In contrast to the occasional stuttering that affects us all, the dysfluency of developmental stuttering is associated with secondary motor behaviors, such as facial and neck tics, eye blinking, lip and tongue tremors, and other body movements. Moreover, developmental stuttering is associated with a form of anxiety termed, "anticipatory anxiety."

Anticipatory anxiety is the anxiety associated with the fear of stuttering. The fear of stuttering is directly proportional to the self-perception of communication. For example, a person may stutter severely, but if he believes he is communicating well and the audience is not distracted, he has less fear and less anticipatory anxiety. In addition to the common symptoms of anxiety, anticipatory anxiety can significantly worsen the fluency and secondary motor behaviors of those who stutter. This anxiety does not cause developmental stuttering, but is rather a catalyst for dysfluency.

This constellation of dysfluency, secondary motor behaviors, and anticipatory anxiety that define developmental stuttering has been recognized since ancient Egypt. Contemporary study has revealed that one percent of the population stutters, and the condition affects every ethnicity and culture equally. Developmental stuttering affects five percent of children, typically emerging between the ages of two and six. Development stuttering may continue to adulthood, and for those children afflicted, twenty percent will continue to stutter as adults.

As mentioned earlier, anxiety does not cause developmental stuttering. Nor does a diseased tongue or overbearing parenting, as has been proposed in the past. Current study reveals that developmental stuttering is a brain-based condition that has a genetic contribution. Studies of brain function in developmental stuttering suggest that the condition is associated with variations in brain areas associated with language. Specifically, brain areas involved with formulation and expression of language, which in the vast majority of individuals are located in the dominant left cerebral hemisphere, appear to be expressed in the right hemisphere or bilaterally in those who stutter. In addition, familial and twin studies reveal a genetic component. However, a number of environmental factors may influence the emergence of developmental stuttering, and familial and twin studies of developmental stuttering reveal that the condition cannot be completely ascribed to genetics.

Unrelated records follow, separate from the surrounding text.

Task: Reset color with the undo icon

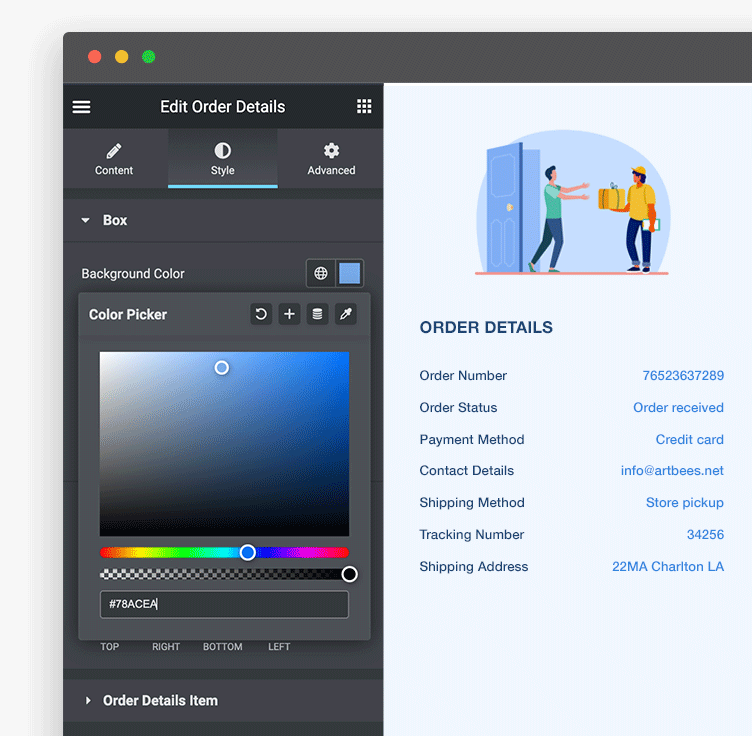Action: click(261, 314)
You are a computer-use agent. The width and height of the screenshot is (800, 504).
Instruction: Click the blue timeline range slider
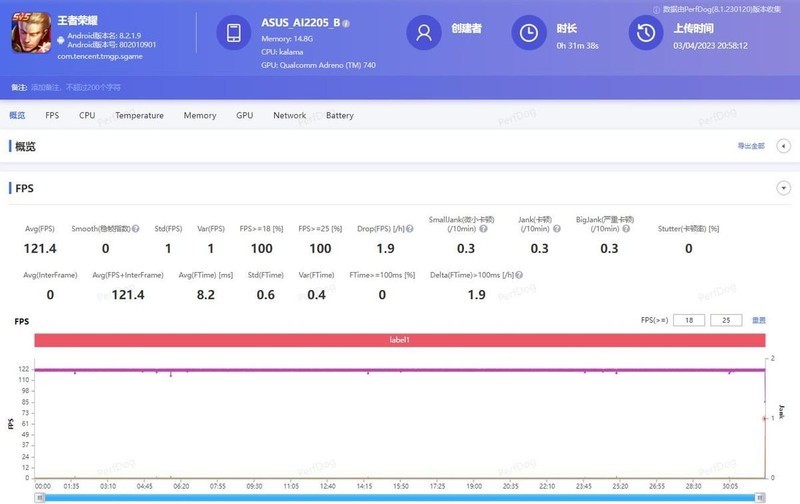[x=400, y=497]
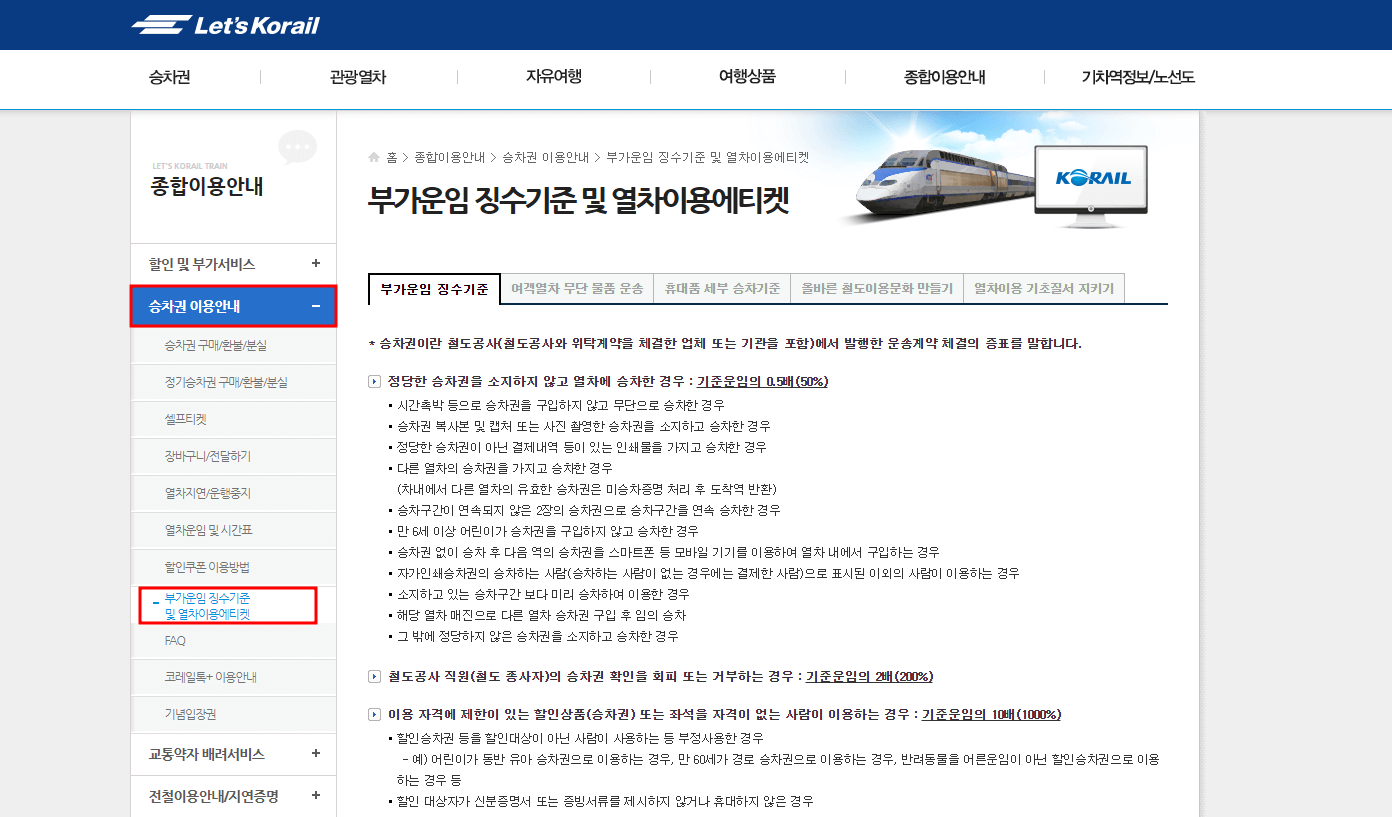Open the 관광열차 menu item

pyautogui.click(x=360, y=76)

Interestingly, there are maneuvers that can induce fluency in persons who stutter. Singing, impersonating another's voice, speaking alone, speaking in unison with other individuals (choral speech), speaking with a metronome, auditory masking (using white noise or other masking noise to prevent those who stutter from hearing themselves speak), and delayed auditory feedback (a maneuver where an individual hears what he or she is speaking approximately two to three hundred milliseconds after he or she has spoken) all can evoke fluency. Some of these maneuvers are incorporated in treatment - and are a part of the powerful armament of treatment options for patients who stutter.